To: All UPS Local Unions
From: Denis J. Taylor, Package Division Director
Date: December 1, 2017
Re: 70-Hour Rule Package Driver
We have been notified by UPS this morning that the Company intends to implement an 8-day/70-hour workweek for the purposes of package drivers’ hours of service under DOT regulations. If you have been notified that your buildings are part of this implementation, please contact your Regional Chairs.
As you know, the terms of the standard work week are defined in the Area Supplements, not the National Master language. Accordingly, you should immediately review the provisions of your supplements and riders. If there are contractual restrictions on the number of days or hours that a package car driver can work in a week, you are instructed to file a grievance. If the supplement or rider requires the Company to provide a number of days’ notice before implementing any change in the start time and the Company has not complied, then grievances should be filed. The DOT regulations below do not override any restrictive language in the contract.
DOT Regulations and Interpretations are below.
Question 1: May a motor carrier switch from a 60-hour/7-day limit to a 7-hour/8-day limit or vice versa?
Guidance: Yes. The only restriction regarding the use of the 70-hour/8-day rule is that the motor carrier must have Commercial Motor Vehicle CMVs operating every day of the week. The 70-hour/8-day rule is a permissive provision in that a motor carrier with vehicles operating every day of the week is not required to use the 70-hour/8-day rules for calculating its drivers’ hours of service. The motor carrier may, however, assign some or all of its drivers to operate under the 70-hour/8-day rule if it so chooses. The assignment of individual drivers to the 60-hour/7-day or the 70-hour/8-day time rule is left to the discretion of the motor carrier.

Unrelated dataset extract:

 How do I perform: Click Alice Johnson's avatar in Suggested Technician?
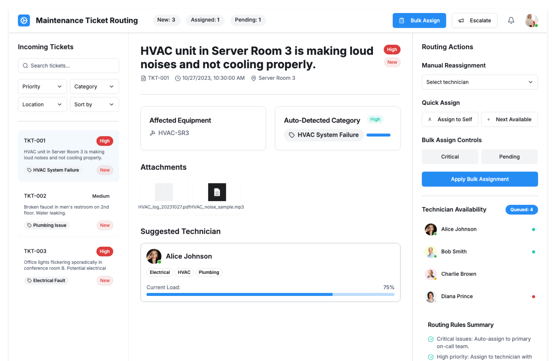pyautogui.click(x=154, y=256)
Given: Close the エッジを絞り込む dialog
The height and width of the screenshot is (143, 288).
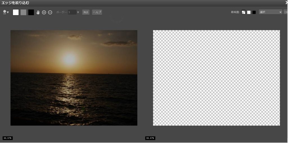Looking at the screenshot, I should 286,3.
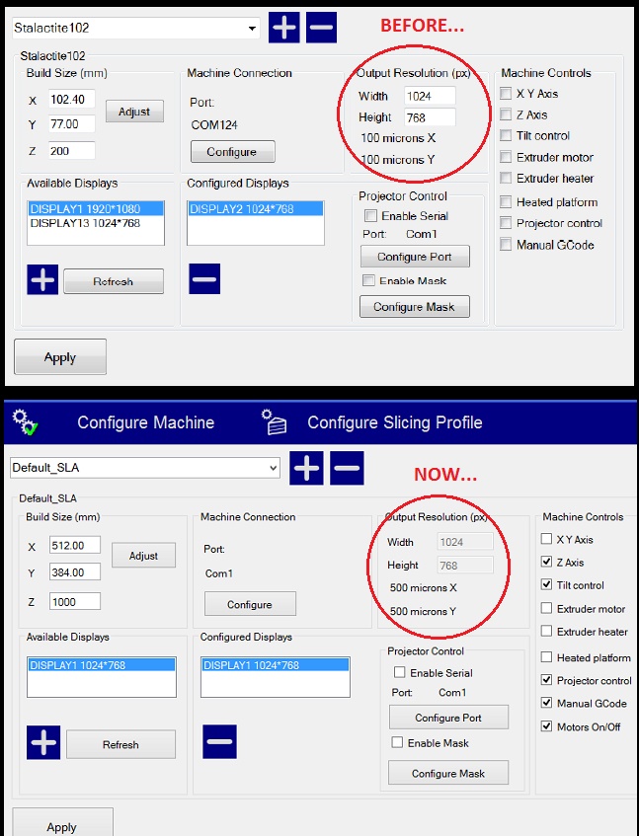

Question 2: Does a driver, employed full time by one motor carrier using the 60-hours in 7-days rule, and part-time by another motor carrier using the 70-hours in 8-days rule, have the option of using either rule in computing his hours of service?
Guidance: No. The motor carrier that employs the driver on a full-time basis determines which rule it will use to comply with §395.3(b). The driver does not have the option to select the rule he/she wishes to use.
Question 3: May a carrier which provides occasional, but not regular service on every day of the week, have the option of the 60 hours in 7 days or 70 hours in 8 days with respect to all drivers, during the period in which it operates one or more vehicles on each day of the week?
Question 6: If a motor carrier operates under the 70-hour/8-day rule, does any aspect of the 60-hour rule apply to its operations? If a motor carrier operates under the60-hour/7-day rule, does any part of the 70-hour rule apply to its operations?
Guidance: If a motor carrier operates 7 days per week and chooses to require all of its drivers to comply with the 70-hour/8-day rule, the 60-hour/7-day rule would not be applicable to these drivers. If this carrier chooses to assign some or all of its drivers to the 60-hour/7-day rule, the 70-hour rule would not be applicable to these drivers. Conversely, if a motor carrier does not operate 7 days per week, it must operate under the 60-hour/7-day rule and the 70-hour rule would not apply to its operations.